The Turkish president said operations in northern Syria will expand "step by step" and that Ankara will keep an eye on “who supports these legitimate steps" and "who hinders them.” 

Turkey will clear the Tal Rifaat and Manbij areas of terrorists in a new operation in northern Syria, President Recep Tayyip Erdogan said Wednesday, naming specific targets in a cross-border operation for the first time. 

"We are going into a new phase of our determination to form a 30-kilometer (20-mile) deep safe zone along our southern border. We will cleanse Tal Rifaat and Manbij of terrorists and we will do the same to other regions step by step," the president told the lawmakers of his ruling Justice and Development Party (AKP). 

Though the president has mentioned Ankara’s plans to form a safe zone alongside the Syrian border before, this is the first time he has explicitly included Manbij and Tal Rifaat in Turkey’s new operation and openly stated Ankara’s intention to expand to other regions.  

“Of the two, Tal Rifaat is the lower-hanging fruit because it would create less Western reaction. But Manbij is densely populated and while there is no US presence there, it retains nominal US protection,” Nigar Goksel, Turkey director of the International Crisis Group, told Al-Monitor. 

Last week, the National Security Council, an advisory body that brings together top ministers with the military brass, announced it had discussed “additional measures” in Turkey’s fight against terrorism both within the country and beyond. It stated that the present and future operations do not threaten the territorial integrity of its neighbors, Ankara's standard disclaimer before it begins cross-border operations. Erdogan himself said Sunday that the operation could take place “suddenly” and  he was not waiting for permission.

Erdogan’s weekly speech before the AKP deputies, broadcast live on most Turkish TV channels, came amid heavy diplomacy as Erdogan steps up the rhetoric on Turkey’s security concerns in northern Syria. The Turkish president is putting an old plan back on the table amid what he considers more favorable conditions with the war in Ukraine and Turkey’s veto power over the accession of Sweden and Finland to NATO. 

"Let's see who supports these legitimate steps by Turkey and who hinders them," Erdogan told his deputies. 

It is “divine justice” that the countries that had been “indifferent” to Turkey’s security problems at its southern border now “rushed to NATO” when their own security was threatened with the Russian invasion of Ukraine, he added. Sweden and Finland's NATO accession is blocked by Turkey, which claims that they support the separatist Kurdistan Workers Party (PKK), and because they halted arm exports to Turkey in 2019 following Turkey’s incursion in Syria. NATO Secretary-General Jens Stoltenberg said during a visit to Washington Wednesday that he would convene senior officials from Finland, Sweden and Turkey in Brussels in the coming days to discuss the issue. But speaking to the deputies, Erdogan said that Sweden and Finland have not yet provided Turkey with any concrete responses that meet its expectations. He also took aim at other NATO allies, citing France, Germany and the Netherlands as countries where people freely demonstrated “with posters” of the PKK’s imprisoned leader Abdullah Ocalan.

PROBLEM TO SOLVE
Continue the news report on Erdogan's planned operation in northern Syria, beginning right after its final sentence.

ENTRIES PROVIDED
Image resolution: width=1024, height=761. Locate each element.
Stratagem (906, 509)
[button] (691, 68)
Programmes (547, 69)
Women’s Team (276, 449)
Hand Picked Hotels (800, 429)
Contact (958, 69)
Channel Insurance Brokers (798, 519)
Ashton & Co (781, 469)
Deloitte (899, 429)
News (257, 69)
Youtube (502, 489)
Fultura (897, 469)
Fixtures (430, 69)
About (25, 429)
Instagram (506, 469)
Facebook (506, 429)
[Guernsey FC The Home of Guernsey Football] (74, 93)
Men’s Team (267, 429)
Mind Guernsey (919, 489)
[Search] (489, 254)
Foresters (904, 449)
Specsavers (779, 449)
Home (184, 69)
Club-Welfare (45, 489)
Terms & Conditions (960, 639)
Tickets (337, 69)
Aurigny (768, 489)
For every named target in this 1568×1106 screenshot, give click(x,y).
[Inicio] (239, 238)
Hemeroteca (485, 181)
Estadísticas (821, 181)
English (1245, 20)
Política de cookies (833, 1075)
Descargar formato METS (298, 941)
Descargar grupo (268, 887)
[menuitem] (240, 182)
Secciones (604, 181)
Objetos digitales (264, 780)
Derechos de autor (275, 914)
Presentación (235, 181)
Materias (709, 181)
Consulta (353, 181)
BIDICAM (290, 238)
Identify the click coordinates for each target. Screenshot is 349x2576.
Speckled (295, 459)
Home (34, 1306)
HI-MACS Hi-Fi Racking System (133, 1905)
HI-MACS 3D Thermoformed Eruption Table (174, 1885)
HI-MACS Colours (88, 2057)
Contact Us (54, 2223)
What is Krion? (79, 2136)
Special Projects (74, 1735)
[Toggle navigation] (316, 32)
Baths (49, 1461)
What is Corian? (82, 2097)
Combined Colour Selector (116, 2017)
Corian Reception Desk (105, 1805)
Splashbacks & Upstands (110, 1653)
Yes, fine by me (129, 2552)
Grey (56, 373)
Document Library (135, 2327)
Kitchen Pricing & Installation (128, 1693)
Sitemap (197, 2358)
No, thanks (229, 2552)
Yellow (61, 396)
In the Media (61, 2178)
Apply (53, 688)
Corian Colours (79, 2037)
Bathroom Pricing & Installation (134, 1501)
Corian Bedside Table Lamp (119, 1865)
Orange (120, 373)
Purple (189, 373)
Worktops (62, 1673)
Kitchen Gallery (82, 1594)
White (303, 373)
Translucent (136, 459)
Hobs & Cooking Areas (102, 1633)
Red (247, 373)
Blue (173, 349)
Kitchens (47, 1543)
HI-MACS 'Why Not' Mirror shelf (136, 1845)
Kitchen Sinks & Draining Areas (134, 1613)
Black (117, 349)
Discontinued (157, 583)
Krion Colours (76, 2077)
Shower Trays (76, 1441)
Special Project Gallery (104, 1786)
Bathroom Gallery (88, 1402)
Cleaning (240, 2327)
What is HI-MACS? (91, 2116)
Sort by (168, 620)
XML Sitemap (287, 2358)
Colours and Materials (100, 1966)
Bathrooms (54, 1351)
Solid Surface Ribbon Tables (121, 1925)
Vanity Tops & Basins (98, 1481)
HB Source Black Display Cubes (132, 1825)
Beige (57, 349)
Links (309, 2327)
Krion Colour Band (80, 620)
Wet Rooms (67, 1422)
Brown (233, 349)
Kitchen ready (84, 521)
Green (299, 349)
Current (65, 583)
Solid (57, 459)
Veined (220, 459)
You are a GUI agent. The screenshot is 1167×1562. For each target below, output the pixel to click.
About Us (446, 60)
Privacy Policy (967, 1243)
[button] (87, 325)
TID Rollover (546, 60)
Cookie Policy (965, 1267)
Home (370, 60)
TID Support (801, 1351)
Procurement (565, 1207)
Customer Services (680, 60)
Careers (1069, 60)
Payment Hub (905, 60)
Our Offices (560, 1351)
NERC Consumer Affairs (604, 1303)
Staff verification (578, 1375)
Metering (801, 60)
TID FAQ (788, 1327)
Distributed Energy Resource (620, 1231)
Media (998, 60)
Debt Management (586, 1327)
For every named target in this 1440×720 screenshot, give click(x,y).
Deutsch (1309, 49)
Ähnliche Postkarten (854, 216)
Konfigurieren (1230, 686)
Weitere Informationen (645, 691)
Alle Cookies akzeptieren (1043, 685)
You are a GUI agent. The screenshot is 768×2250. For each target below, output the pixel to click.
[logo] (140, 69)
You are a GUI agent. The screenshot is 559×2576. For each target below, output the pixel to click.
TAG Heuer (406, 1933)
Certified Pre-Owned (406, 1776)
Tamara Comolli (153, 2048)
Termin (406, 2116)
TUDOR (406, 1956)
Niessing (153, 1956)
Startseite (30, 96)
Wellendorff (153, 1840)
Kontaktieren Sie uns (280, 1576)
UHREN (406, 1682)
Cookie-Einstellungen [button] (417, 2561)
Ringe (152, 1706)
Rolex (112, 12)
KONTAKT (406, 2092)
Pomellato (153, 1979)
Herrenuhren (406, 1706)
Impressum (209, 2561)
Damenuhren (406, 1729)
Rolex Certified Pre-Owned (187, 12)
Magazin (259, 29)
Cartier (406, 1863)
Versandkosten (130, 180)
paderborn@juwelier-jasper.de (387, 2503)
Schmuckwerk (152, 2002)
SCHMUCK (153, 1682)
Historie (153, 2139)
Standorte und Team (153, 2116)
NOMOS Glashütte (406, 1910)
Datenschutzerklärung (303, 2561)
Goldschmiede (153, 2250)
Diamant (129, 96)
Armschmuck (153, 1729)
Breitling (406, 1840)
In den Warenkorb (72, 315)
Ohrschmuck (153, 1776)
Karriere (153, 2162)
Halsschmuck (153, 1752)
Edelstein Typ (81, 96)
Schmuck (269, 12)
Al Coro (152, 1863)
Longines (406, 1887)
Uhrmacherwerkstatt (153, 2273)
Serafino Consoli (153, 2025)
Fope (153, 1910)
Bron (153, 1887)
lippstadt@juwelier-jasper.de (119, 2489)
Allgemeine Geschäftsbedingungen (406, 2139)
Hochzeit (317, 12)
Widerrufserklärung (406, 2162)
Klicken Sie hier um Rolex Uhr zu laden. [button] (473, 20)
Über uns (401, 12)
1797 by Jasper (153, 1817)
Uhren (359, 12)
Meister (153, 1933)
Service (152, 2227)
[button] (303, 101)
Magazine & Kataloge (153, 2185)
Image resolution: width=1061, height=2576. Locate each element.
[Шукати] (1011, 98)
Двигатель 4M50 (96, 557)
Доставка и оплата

OUTPUT FOR THIS TASK
Greece  also came under fire as Erdogan announced that Ankara  will no longer hold high-level talks with Athens to address differences over rival claims on sea and air space over the Aegean Sea. “Don’t you learn any lessons from history? Don’t try to dance with Turkey,” Erdogan said, presumably addressing Greek Prime Minister Kyriakos Mitsotakis, who he wrote off last week for lobbying US lawmakers against allowing military sales to Turkey. 

On Syria, Erdogan has pointed his finger at the United States and Russia for “failing to live up to their commitments” to provide a safe zone at the Syrian border region, as foreseen in a 2019 accord. The failure is pushing Turkey to mount an operation to protect the nation and locals in northern Syria from the terrorist threat of the outlawed PKK and People's Protection Units (YPG), which Turkey considers a terrorist group linked to the PKK, he was quoted as saying by the state-run Anadolu Agency. 

Turkey's past operations have been criticized by its NATO allies, including Washington. Last week, State Department spokesperson Ned Price signaled Washington’s concern about reports on potential increased military activity in northern Syria and its impact there, including on US special operations forces deployed in the northeast. Price also referred to the 2019 agreement, saying Washington expected Turkey to abide by it in halting its military operations in the Kurdish-controlled zone.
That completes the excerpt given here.